> WHAT IS BEING ASKED
Check every line of the entries that follow, and copy the ones containing "Choose".
────────
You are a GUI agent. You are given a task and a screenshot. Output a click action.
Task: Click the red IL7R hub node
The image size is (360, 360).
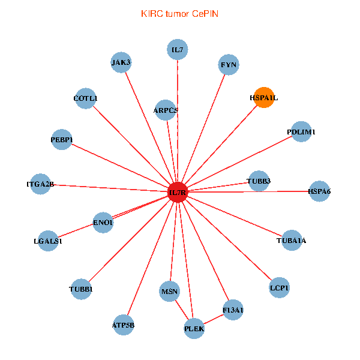pos(178,193)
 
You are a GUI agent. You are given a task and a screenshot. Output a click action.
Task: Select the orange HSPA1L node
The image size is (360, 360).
pos(264,97)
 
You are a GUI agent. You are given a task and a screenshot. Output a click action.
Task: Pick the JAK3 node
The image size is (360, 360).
pos(121,62)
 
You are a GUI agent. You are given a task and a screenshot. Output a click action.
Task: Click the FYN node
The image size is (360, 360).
pos(229,64)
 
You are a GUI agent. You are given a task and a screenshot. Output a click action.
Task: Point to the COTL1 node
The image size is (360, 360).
pos(86,98)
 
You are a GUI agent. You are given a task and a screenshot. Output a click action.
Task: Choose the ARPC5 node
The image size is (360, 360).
pos(166,110)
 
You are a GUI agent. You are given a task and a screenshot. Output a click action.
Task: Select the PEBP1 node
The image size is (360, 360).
pos(62,140)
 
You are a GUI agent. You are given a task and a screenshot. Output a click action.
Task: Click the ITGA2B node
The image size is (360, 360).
pos(41,184)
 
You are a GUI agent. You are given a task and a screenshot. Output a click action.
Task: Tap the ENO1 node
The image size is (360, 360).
pos(103,223)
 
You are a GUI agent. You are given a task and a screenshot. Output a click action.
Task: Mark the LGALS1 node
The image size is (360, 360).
pos(48,241)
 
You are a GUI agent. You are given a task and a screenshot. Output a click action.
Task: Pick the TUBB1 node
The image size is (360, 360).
pos(82,289)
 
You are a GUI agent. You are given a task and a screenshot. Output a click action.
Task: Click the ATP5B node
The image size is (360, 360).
pos(124,325)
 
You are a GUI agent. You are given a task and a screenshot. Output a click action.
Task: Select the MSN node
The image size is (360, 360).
pos(170,292)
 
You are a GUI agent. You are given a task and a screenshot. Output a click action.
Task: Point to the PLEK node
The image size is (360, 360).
pos(194,329)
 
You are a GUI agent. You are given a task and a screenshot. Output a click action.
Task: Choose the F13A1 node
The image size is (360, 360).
pos(233,310)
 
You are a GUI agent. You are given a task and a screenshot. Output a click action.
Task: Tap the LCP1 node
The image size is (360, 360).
pos(280,288)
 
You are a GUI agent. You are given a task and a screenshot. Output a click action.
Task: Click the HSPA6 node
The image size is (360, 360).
pos(319,191)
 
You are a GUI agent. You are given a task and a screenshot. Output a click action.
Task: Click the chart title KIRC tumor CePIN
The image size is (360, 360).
pos(179,13)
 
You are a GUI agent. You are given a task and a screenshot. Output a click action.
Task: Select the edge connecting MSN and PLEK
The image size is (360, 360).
pos(182,310)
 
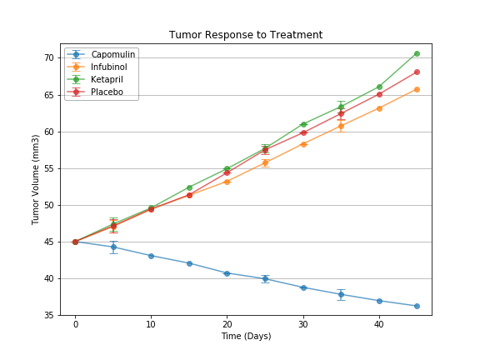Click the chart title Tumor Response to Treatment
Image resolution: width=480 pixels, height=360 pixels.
pos(246,35)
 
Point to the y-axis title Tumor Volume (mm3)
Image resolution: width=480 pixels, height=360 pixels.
pos(36,179)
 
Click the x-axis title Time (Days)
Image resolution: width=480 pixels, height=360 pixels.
pos(246,336)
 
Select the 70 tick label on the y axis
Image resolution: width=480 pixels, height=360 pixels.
pos(49,58)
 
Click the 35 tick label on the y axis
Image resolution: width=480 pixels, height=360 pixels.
pos(49,316)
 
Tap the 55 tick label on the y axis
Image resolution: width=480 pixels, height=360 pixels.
pos(49,168)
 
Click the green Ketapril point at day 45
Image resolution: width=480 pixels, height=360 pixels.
pos(417,53)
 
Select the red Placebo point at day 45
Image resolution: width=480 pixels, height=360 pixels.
pos(417,72)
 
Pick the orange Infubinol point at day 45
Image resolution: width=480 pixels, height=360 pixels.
pos(417,89)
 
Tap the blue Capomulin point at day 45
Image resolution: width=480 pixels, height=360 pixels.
pos(417,306)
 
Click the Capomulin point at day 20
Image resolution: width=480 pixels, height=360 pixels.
pos(227,273)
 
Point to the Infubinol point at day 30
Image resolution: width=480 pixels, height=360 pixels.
pos(303,144)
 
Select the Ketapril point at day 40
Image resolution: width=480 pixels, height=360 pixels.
pos(379,87)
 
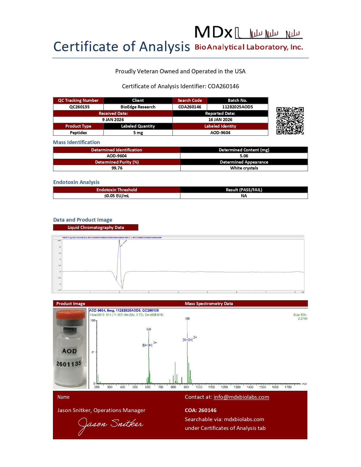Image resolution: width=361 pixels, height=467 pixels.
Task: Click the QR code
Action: coord(290,121)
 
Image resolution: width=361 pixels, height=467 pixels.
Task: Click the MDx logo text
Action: coord(213,32)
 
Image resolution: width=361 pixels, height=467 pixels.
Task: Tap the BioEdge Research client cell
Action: coord(138,107)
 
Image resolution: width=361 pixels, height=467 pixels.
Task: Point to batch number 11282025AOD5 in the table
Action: coord(237,107)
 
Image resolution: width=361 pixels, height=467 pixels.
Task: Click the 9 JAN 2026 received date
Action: coord(113,120)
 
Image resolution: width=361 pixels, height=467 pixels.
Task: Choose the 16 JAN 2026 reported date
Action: coord(220,120)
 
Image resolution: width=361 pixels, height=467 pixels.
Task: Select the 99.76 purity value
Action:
────────
> ANSWER TO THIS TASK
Task: Choose the ARPC5 node
Task: Choose the F13A1 node
Task: Choose the 16 JAN 2026 reported date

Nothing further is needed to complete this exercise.